[Dataset items]
%%
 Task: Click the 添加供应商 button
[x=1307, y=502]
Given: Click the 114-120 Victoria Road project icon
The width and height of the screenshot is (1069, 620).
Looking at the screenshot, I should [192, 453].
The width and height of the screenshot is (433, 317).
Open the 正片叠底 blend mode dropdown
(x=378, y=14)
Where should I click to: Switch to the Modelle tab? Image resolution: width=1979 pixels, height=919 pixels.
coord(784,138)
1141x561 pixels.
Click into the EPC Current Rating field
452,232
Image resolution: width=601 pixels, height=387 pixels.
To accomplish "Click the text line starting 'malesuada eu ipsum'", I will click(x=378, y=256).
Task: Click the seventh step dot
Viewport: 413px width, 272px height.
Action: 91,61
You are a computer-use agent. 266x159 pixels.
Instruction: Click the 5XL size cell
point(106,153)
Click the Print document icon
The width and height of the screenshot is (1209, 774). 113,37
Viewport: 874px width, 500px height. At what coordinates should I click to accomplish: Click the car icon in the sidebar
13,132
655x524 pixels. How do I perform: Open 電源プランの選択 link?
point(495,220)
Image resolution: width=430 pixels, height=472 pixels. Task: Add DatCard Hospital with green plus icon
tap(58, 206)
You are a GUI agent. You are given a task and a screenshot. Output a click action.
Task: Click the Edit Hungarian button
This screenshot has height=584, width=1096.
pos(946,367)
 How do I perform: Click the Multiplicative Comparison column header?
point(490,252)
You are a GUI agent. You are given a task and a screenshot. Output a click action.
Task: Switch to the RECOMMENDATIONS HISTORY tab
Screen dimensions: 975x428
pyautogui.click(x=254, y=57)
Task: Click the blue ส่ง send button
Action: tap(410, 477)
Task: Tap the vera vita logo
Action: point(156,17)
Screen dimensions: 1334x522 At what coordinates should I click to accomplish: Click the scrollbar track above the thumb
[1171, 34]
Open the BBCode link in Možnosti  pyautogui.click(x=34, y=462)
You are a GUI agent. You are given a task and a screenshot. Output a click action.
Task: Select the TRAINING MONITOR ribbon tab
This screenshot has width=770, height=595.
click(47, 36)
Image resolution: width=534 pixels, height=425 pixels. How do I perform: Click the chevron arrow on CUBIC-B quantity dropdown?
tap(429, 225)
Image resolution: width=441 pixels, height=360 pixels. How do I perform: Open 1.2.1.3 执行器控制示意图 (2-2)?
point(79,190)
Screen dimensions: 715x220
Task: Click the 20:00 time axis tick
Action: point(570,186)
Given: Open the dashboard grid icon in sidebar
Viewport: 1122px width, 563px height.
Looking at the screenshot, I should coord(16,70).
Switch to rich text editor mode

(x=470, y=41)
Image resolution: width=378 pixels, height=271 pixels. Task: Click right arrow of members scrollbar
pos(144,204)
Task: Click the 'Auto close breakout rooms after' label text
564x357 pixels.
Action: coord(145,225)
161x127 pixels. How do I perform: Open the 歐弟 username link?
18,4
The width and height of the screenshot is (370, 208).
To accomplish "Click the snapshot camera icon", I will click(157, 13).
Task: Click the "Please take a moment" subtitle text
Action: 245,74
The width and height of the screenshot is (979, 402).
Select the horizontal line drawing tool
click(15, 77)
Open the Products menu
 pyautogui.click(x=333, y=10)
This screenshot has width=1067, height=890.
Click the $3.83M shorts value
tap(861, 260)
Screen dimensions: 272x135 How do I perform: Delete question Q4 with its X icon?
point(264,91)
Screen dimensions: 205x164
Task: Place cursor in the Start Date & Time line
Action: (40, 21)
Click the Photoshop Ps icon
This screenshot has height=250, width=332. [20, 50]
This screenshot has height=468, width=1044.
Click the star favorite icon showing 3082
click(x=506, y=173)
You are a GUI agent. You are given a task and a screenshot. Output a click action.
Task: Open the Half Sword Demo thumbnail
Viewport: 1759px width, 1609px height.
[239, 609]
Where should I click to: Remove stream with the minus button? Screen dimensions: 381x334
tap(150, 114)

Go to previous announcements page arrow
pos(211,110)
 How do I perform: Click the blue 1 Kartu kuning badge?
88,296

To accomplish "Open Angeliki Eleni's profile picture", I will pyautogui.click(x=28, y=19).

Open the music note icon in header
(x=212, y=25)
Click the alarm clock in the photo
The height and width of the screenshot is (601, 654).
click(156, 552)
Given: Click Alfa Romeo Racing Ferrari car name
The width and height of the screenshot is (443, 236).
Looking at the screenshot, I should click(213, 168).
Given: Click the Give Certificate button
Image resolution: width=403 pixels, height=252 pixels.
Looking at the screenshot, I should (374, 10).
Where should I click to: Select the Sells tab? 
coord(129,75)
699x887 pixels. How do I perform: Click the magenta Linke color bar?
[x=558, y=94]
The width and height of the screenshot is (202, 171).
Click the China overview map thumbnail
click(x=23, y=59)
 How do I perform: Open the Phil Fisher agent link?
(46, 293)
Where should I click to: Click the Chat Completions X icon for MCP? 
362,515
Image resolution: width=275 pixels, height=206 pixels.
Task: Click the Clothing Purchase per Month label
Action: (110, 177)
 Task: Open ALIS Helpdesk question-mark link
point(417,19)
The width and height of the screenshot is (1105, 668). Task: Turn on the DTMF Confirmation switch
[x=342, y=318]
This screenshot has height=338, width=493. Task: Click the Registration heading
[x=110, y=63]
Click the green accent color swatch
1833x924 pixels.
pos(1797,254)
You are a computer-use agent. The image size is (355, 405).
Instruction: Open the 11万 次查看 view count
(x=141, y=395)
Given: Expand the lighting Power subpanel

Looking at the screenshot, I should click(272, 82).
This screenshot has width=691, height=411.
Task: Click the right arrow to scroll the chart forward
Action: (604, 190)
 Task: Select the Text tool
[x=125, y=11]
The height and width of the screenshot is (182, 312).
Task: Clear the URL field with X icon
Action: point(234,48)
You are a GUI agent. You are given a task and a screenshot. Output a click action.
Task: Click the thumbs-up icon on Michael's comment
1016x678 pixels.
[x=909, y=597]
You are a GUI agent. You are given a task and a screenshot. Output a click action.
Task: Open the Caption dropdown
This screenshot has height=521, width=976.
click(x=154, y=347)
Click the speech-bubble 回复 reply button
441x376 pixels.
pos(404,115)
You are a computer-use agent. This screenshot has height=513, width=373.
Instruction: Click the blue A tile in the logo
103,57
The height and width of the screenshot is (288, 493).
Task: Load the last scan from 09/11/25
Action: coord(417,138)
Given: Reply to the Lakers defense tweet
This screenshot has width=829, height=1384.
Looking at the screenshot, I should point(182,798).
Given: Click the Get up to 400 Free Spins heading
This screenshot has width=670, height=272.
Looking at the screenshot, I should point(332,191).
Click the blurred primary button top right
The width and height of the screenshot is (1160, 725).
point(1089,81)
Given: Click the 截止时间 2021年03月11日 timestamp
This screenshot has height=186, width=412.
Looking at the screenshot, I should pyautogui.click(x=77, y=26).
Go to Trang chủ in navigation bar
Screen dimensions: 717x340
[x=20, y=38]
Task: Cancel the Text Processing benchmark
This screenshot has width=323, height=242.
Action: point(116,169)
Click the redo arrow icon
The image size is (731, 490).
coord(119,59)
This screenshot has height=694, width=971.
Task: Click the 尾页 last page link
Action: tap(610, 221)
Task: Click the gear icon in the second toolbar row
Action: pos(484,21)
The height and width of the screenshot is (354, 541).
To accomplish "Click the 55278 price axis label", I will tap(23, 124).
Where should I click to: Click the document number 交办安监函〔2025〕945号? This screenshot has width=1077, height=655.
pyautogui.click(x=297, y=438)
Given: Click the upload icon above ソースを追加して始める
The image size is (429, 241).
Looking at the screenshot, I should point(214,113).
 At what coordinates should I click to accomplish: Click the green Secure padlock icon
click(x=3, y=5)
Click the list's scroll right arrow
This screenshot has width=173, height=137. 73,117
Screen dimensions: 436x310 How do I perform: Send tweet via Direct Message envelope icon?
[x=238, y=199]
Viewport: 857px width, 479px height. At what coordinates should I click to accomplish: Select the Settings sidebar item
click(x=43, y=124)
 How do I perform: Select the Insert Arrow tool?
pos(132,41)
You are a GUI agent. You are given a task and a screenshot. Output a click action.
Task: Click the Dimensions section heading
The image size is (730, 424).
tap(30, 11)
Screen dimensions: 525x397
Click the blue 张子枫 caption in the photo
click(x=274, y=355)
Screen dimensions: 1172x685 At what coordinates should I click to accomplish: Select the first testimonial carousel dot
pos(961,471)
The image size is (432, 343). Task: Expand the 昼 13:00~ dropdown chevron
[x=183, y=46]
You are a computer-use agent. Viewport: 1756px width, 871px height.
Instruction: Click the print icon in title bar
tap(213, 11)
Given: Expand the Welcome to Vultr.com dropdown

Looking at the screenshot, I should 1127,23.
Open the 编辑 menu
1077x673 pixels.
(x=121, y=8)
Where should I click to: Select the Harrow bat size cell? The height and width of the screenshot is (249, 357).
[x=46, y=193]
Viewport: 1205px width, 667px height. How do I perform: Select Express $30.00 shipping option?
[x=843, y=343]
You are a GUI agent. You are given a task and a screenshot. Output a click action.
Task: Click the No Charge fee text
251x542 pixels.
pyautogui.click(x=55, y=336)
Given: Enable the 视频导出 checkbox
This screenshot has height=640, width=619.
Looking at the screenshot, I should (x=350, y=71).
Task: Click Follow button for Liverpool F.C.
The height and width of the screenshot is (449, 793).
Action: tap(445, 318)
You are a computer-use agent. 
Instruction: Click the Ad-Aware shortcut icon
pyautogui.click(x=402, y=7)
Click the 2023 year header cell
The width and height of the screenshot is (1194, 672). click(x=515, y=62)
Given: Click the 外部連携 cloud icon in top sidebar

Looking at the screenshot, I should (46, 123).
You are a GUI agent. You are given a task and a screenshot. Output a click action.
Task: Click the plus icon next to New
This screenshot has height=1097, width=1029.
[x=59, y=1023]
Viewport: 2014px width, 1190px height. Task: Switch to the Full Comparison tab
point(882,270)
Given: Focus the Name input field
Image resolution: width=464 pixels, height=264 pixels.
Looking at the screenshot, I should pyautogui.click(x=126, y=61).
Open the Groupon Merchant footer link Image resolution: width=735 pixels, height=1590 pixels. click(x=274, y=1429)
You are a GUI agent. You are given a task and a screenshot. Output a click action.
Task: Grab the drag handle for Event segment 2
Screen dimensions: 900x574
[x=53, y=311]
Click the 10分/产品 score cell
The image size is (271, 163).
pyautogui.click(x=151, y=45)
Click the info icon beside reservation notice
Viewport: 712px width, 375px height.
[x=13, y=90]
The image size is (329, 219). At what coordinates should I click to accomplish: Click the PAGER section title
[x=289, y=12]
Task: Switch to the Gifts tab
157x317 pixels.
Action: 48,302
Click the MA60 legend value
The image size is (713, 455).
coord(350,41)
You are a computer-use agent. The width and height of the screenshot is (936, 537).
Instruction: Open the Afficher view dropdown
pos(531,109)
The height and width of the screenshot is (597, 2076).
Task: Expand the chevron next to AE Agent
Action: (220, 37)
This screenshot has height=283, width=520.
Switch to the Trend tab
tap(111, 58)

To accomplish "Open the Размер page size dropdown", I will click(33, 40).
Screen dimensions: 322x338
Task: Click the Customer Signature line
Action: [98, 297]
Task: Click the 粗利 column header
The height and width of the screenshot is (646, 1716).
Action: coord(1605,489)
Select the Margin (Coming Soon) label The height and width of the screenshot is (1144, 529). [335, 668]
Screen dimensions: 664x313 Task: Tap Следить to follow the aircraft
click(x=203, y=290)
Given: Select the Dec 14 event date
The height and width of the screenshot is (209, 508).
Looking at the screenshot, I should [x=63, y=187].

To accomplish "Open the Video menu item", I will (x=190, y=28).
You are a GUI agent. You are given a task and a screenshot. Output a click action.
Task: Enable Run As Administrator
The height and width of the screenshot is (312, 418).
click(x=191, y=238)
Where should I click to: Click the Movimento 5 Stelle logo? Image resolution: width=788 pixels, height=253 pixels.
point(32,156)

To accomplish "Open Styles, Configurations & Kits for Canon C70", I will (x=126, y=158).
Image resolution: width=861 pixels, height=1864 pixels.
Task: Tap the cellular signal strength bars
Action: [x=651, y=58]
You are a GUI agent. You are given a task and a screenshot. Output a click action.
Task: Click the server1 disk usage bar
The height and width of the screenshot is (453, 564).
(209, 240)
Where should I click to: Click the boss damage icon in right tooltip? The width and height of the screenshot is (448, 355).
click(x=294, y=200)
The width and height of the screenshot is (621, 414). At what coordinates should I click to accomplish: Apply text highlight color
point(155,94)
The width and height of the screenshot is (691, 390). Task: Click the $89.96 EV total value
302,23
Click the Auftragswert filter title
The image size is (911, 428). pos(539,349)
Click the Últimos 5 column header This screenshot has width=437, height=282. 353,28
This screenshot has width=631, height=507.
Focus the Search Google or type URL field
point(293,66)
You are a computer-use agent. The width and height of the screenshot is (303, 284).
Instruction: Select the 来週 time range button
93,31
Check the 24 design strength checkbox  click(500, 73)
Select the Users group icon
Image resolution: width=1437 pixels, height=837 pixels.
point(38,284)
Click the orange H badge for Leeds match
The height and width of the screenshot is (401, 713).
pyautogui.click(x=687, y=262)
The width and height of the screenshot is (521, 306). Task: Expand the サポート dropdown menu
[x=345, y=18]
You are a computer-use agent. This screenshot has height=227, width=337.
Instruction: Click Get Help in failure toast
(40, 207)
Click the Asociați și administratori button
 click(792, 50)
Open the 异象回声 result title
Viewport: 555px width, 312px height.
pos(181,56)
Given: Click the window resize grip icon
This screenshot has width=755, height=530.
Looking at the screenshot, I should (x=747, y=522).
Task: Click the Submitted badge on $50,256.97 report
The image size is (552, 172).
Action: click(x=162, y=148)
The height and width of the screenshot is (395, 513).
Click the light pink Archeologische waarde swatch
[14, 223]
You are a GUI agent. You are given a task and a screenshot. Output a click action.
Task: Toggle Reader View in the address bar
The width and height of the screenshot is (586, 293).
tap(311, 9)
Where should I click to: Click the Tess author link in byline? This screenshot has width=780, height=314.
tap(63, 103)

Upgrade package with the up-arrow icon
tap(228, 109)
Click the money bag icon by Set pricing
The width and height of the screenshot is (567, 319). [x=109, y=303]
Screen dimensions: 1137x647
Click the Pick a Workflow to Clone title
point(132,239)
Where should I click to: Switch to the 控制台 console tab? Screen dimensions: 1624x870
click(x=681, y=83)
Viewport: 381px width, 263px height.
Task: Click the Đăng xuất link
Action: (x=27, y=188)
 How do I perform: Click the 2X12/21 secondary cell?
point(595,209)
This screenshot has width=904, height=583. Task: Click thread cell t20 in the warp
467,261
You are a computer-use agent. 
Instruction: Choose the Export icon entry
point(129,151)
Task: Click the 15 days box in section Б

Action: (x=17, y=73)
%%
◆ TASK DESCRIPTION
Reproduce only this range: the first line of the data above through the line with "Image resolution: width=601", both included, exactly as written.

◆ YOUR SOLUTION
 Task: Click the 添加供应商 button
[x=1307, y=502]
Given: Click the 114-120 Victoria Road project icon
The width and height of the screenshot is (1069, 620).
Looking at the screenshot, I should [192, 453].
The width and height of the screenshot is (433, 317).
Open the 正片叠底 blend mode dropdown
(x=378, y=14)
Where should I click to: Switch to the Modelle tab? Image resolution: width=1979 pixels, height=919 pixels.
coord(784,138)
1141x561 pixels.
Click into the EPC Current Rating field
452,232
Image resolution: width=601 pixels, height=387 pixels.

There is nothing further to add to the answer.